Et, ces derniers mois, les défections se sont multipliées, Fateh al-Cham étant notamment accusé de s'être accaparé le pouvoir.

«L'union des groupes rebelles sous le nom de Tahrir al-Cham n'était qu'une façade. La direction et la prise de décision restaient aux mains de (l'ex) Al-Nosra», estime Ahmad Abazeid, du Centre Toran, basé en Turquie.

«Une intervention de la Turquie était envisagée depuis longtemps», poursuit l'expert, qui précise qu'Ankara souhaitait encourager les défections «pour isoler le groupe rattaché à Jolani».

Tout a commencé en juillet quand Tahrir al-Cham a attaqué les positions de l'organisation salafiste Ahrar al-Cham, un de ses alliés les plus puissants qui est sorti laminé de l'affrontement.

Cette attaque a poussé des factions islamistes à abandonner la coalition, à l'instar du groupe Nourredine al-Zinki, qui compte des milliers de combattants.

Puis, fin septembre, ce fut au tour de Jaïch al-Ahrar, considérée comme la force «d'élite» de la coalition, de partir.

Difficile de ne pas lier ces défections à «l'approche d'une intervention turque à Idleb», estime Sam Heller, du centre de réflexion Century Foundation.

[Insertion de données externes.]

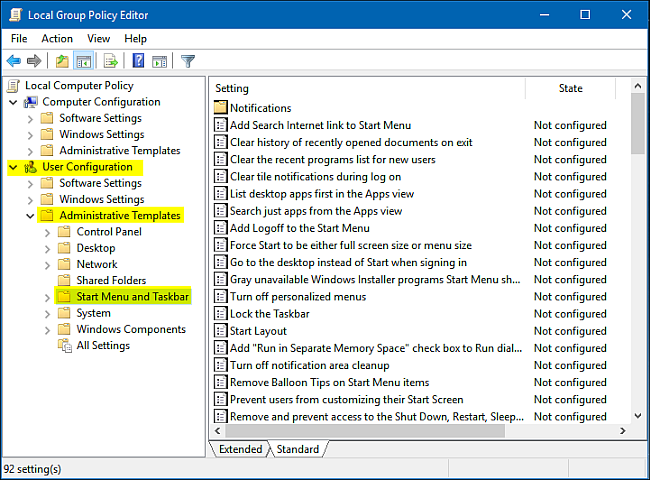Collapse the Computer Configuration node

pos(13,102)
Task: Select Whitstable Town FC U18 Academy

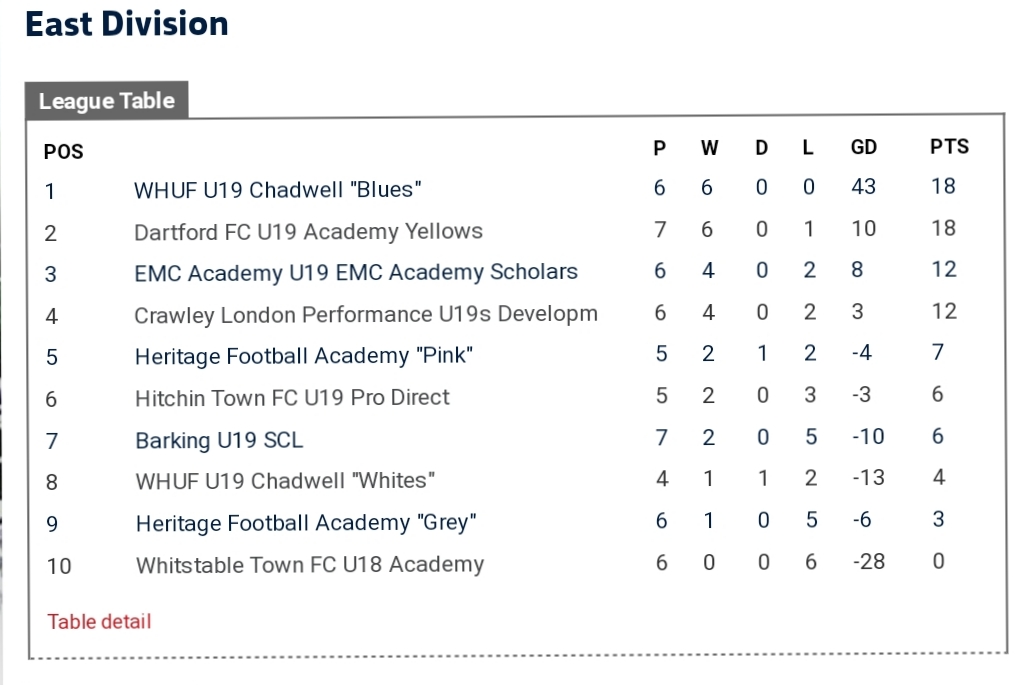Action: tap(310, 565)
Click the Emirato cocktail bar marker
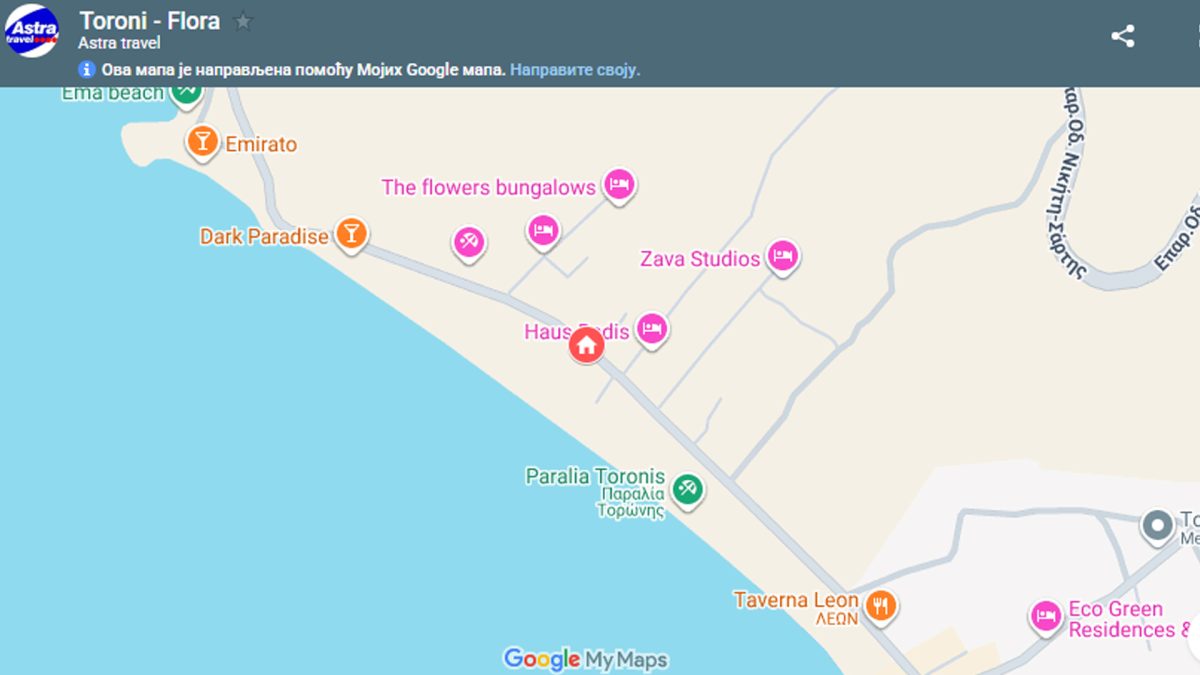The image size is (1200, 675). point(202,142)

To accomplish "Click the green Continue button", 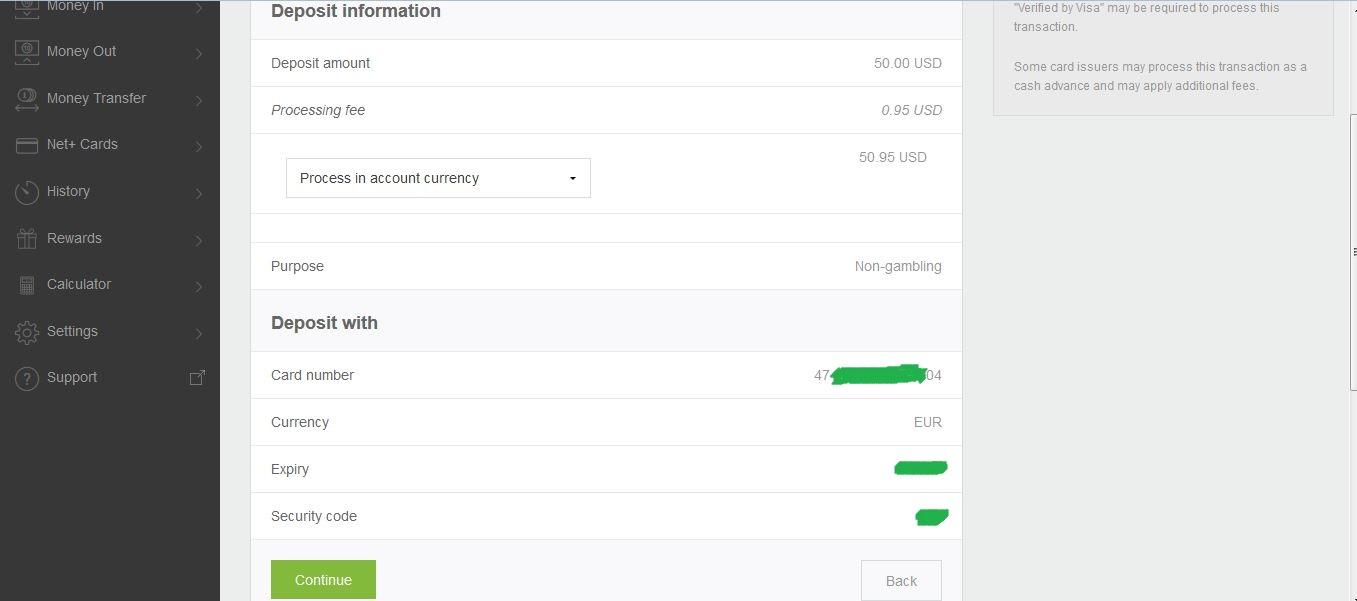I will pos(323,580).
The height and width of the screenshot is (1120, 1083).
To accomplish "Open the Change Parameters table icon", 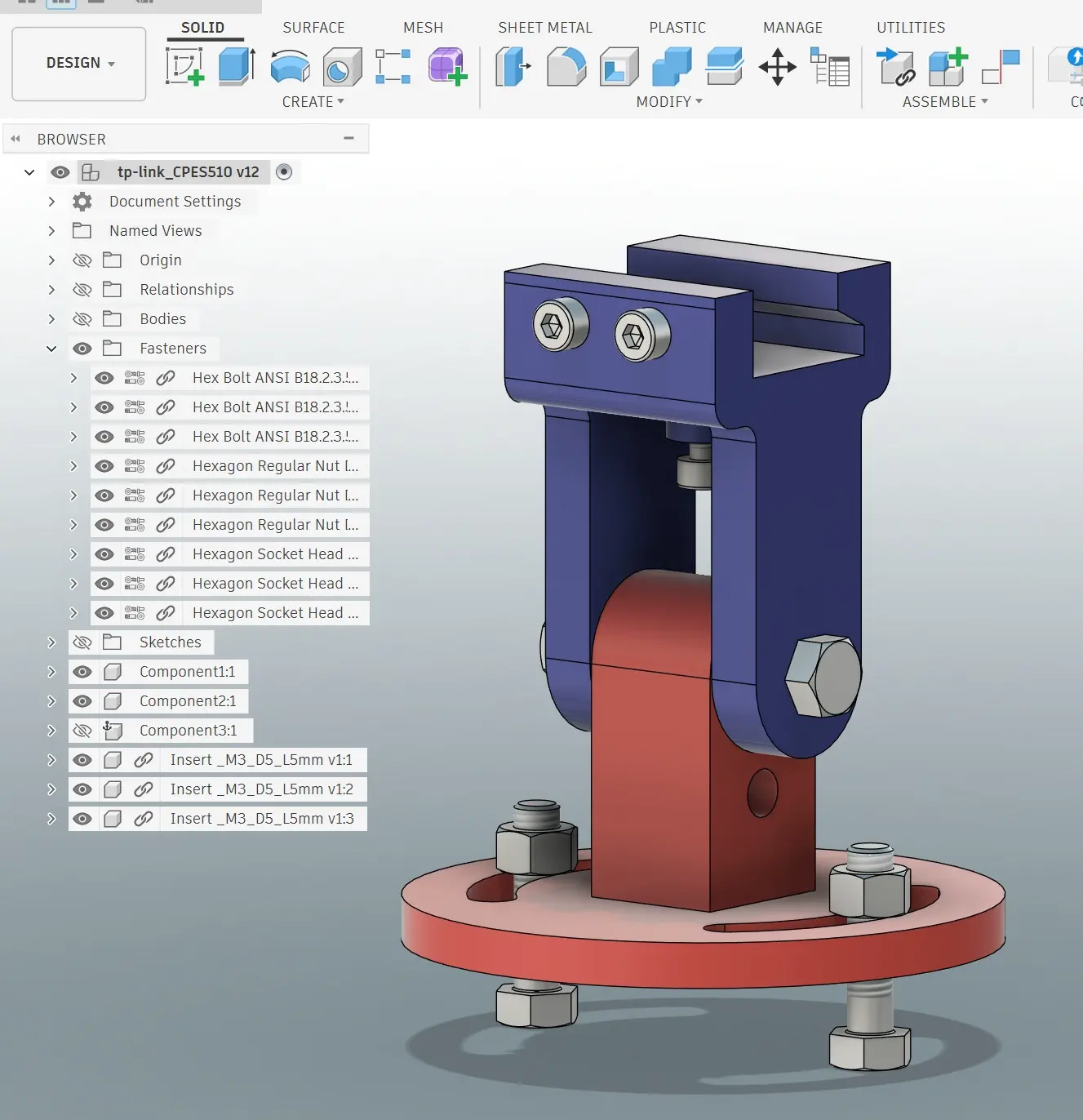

«Être lié de quelque manière que ce soit à des groupes comme Tahrir al-Cham est un choix de plus en plus risqué», confirme Charles Lister, expert de la Syrie au Middle East Institute.

Le conflit syrien est entré dans «une nouvelle phase», explique-t-il, les djihadistes étant désormais perçus par les rebelles comme un allié toxique.

«Jusqu'à la mort»

Depuis plusieurs semaines, Idleb est la cible de raids aériens du régime syrien et de Moscou qui ont tué des dizaines de civils.

L'annonce d'une offensive turque va rendre les choses encore plus difficiles pour Tahri al-Cham.

«Tahrir al-Cham et son commandement ont clairement indiqué qu'ils allaient lutter jusqu'à la mort contre toute intervention extérieure», rappelle M. Lister.

Avec les difficultés croissantes auxquelles les djihadistes sont confrontés, «des divisions internes» sont apparues, estime M. Abazeid.

Ces dissensions opposent «le courant représentant Al-Qaïda à une autre sensibilité qui veut établir un dialogue avec la Turquie et d'autres pays et ne plus être classé organisation» terroriste, selon l'expert.

Les partisans d'Al-Qaïda veulent «affronter la Turquie et éliminer les groupes rebelles encore présents» dans la province «car ils considèrent que la modération ne donne pas de résultats».

Samedi, Tahrir al-Cham a prévenu «les traîtres parmi les factions» qu'Idleb «ne serait pas une partie de plaisir».